Prompt: Report back every line below that carries the word "with".

***** Records supplied

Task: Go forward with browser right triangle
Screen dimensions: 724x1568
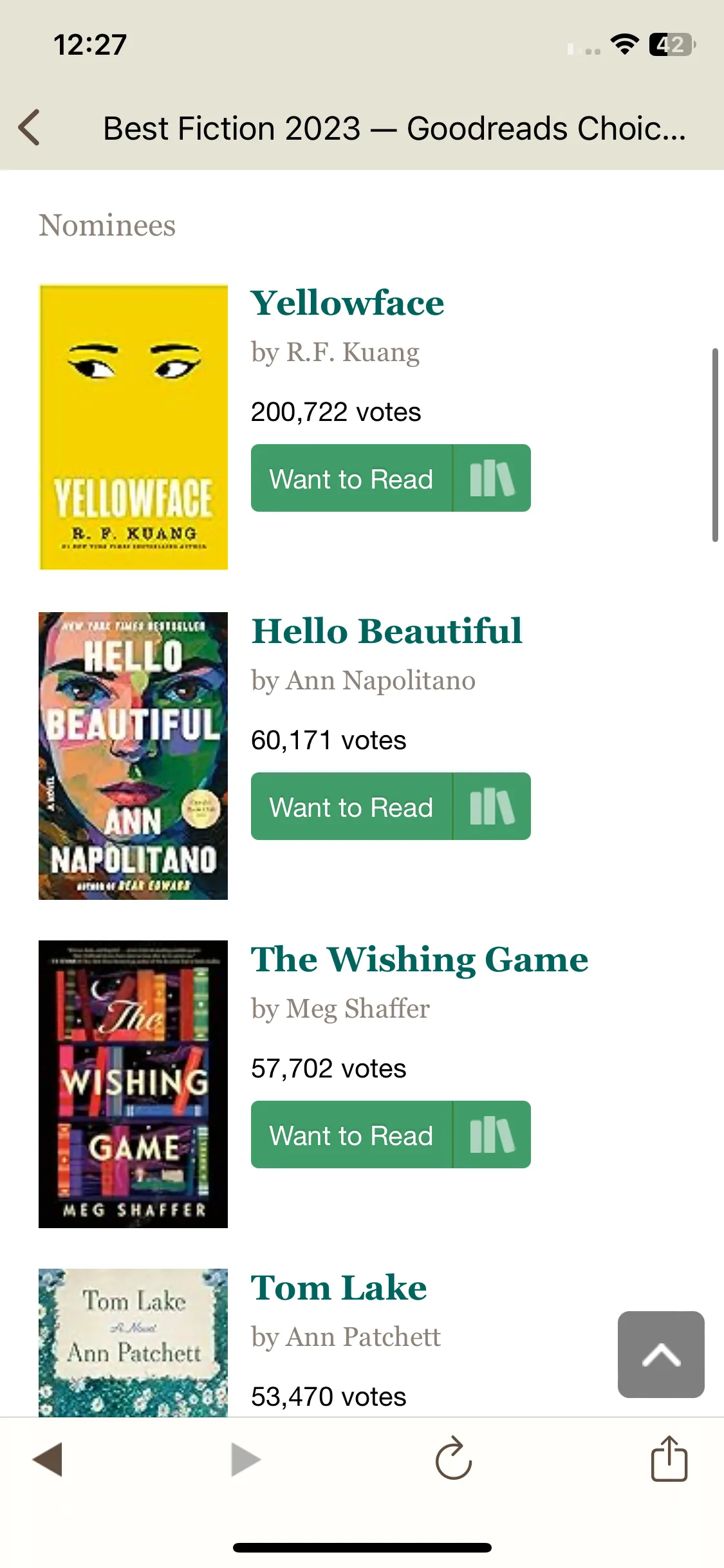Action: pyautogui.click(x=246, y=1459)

**********
***** Records supplied

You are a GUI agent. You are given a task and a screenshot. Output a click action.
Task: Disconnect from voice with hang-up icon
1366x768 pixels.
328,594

**********

Exercise solution:
Task: Go forward with browser right triangle
Task: Disconnect from voice with hang-up icon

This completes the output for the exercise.